Alana Massey’s new book, All the Lives I Want: Essays About My Best Friends Who Happen to be Famous Strangers, is a compelling exploration of fame and femininity. Massey, who writes about the body, relationships, and culture, has become well-known for her sharp writing in places like The Guardian and Pacific Standard. Her debut is a smart, well-curated look at the reality of celebrity womanhood and the burdens we create when we expect so much of our idols. We identify with celebrities not just because we want to be them—to have their notoriety and their cash—but because they are canvases, Massey says. We admire not just what they symbolize, but that they can be symbols at all, that they have the capacity to become something more than what they actually are, and that they can stand for whatever we want them to symbolize.
At its core, Massey’s book is a study of female identity, of what it means to exist in a world that detests women and their feelings while simultaneously obsessing over and monitoring them. The people she writes about are not just famous women, but famous women we’ve turned into martyrs: Courtney Love, for being Kurt Cobain’s true love and yet not succumbing to death alongside him; Anna Nicole Smith, for daring to manipulate the systems of fame and fortune to work in her favor; Lisa “Left Eye” Lopes, for being the ultimate house-burning “crazy ex”; Lana del Rey, for having the gall to create an intoxicating, tortured persona for herself, one that supposedly counteracts her “real” identity as the relatively privileged Lizzy Grant.
The collection begins with “Being Winona, Freeing Gwenyth: On the Limitations of Our Celebrity ‘Type,’” originally published by Buzzfeed. In the essay, Massey argues that our celebrity allegiances, whether we worship at the altar of the eccentric girl (the Winona Ryders) or the pristine one (the Gwyneth Paltrows), fail to acknowledge the humanity in both sides. By focusing solely on Winona’s public identity as the “long-suffering girl,” and by aligning herself with it, she was keeping Winona from being her own person with her own feelings and issues. And “giving Winona back her full humanity meant giving it back to Gwyneth, too,” she writes.

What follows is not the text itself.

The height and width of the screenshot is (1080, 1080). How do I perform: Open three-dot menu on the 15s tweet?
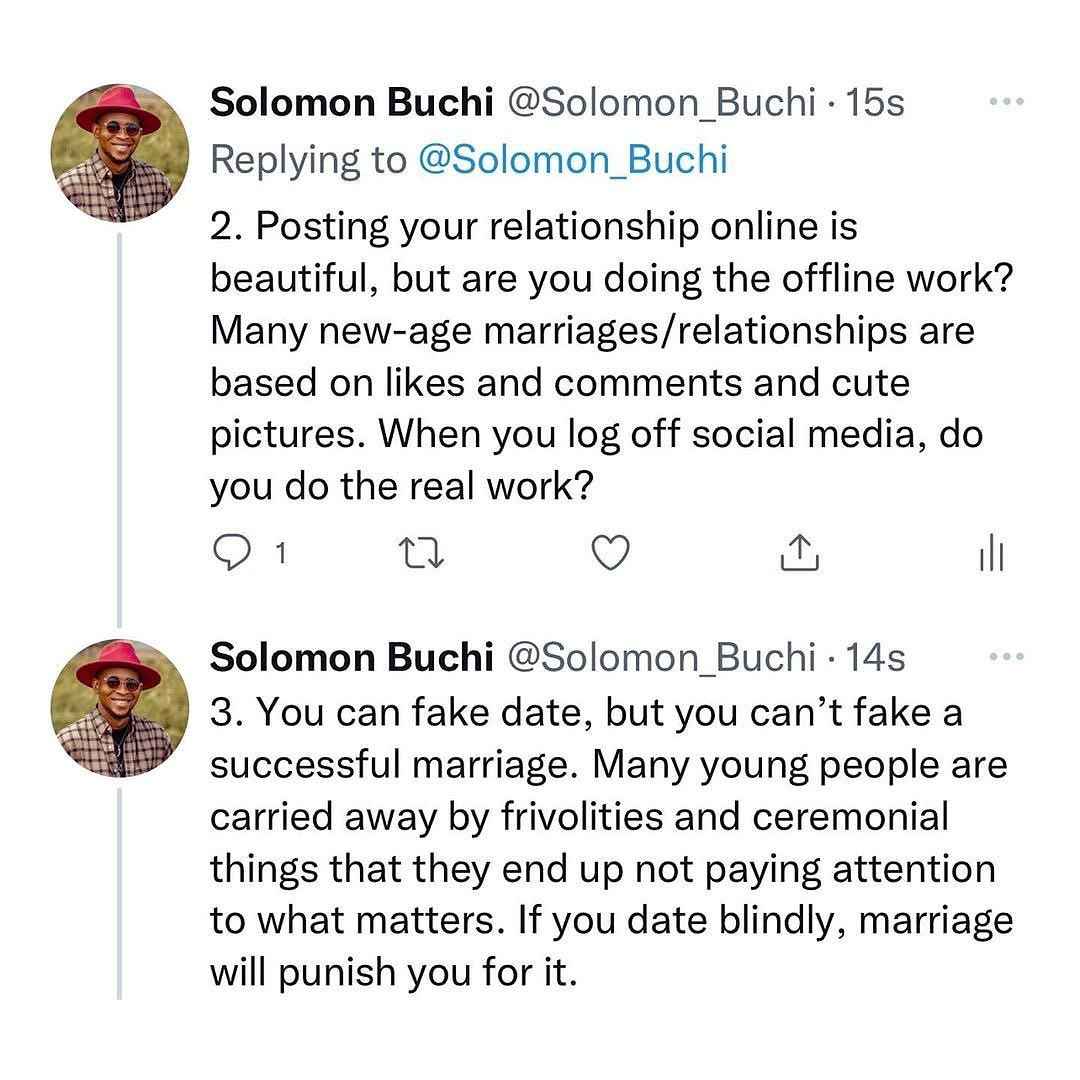click(x=1006, y=101)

Another potent example of robbing celebrities of their agency comes in the essay “There Can Only Be One: On Lil’ Kim, Nicki Minaj, and the Art of Manufactured Beef.” While the feud between Lil’ Kim and Nicki Minaj is legitimate, the “white-dominated mainstream media” has fanned the flames for years, perpetuating the idea that there can only be one powerful woman in any given field. This idea is even more common when Black women are involved, Massey says. The rivalry between Lil’ Kim and Nicki Minaj becomes a method of distraction, of keeping the women from focusing on their work. It’s an attempt to keep multiple Black women from being acknowledged as legitimate masters of their crafts.
In the book’s strongest essay, “All the Lives I Want: Recovering Sylvia,” Massey analyzes Sylvia Plath’s work and her cultural image—that of another martyr, she of self-flagellation and -destruction, of unmoored and girlish confession. Massey argues that to be a young woman and to write of the self is an act of defiance and of proving not just our own realities, but the realities of the women around us, too. Those young women who love Plath are derided for doing so, for worshipping the queen of oversharing. “The reputation of young girls for ‘wearing their hearts on their sleeves’ is one that is discussed more often as unwittingly sharing too much information, rather than framing them as active agents making decisions on how best to publicly express themselves,” she writes.
Massey also writes about herself with admirable openness, so it’s impossible not to read that Plath essay as a meta-commentary, too. She writes of her eating disorder in the present tense, not the past. She tells us about the $900 bill for her antipsychotic medication that led her back to stripping after she’d decided she was finished. But I refuse to call this book any of those adjectives we ascribe to personal nonfiction written by women: “brave,” “honest, “fearless.” When we do so, we’re the same as the celebrity worshipper denying their beloved of their humanity. To proclaim this kind of work “fearless” implies that there is something to be ashamed of in opening up the self and showing how it reflects the world around it. Massey is brave for speaking candidly about her own life, sure, in that it takes a certain kind of self-assuredness to bare truths most people would consider private. But to claim this as the book’s defining characteristic is to reject the fact that it requires more than bravery to take material from the self and turn it into art. It takes fucking work. To write about the self is not to cut a vein and watch it bleed dry. It’s to take one’s own blood, hold it up to the light, and see that it’s the same blood that’s within all of us.
The world breaks girls of all stripes, Massey says, from “broken-bodied girls” in horror films, to the celebrity women we see as godly. To make art out of our own lives anyway is to give us, to give all these women, chances to break ourselves. It is to take back our agency and demand that we mean what we want to mean. It is to say there’s room for all of us.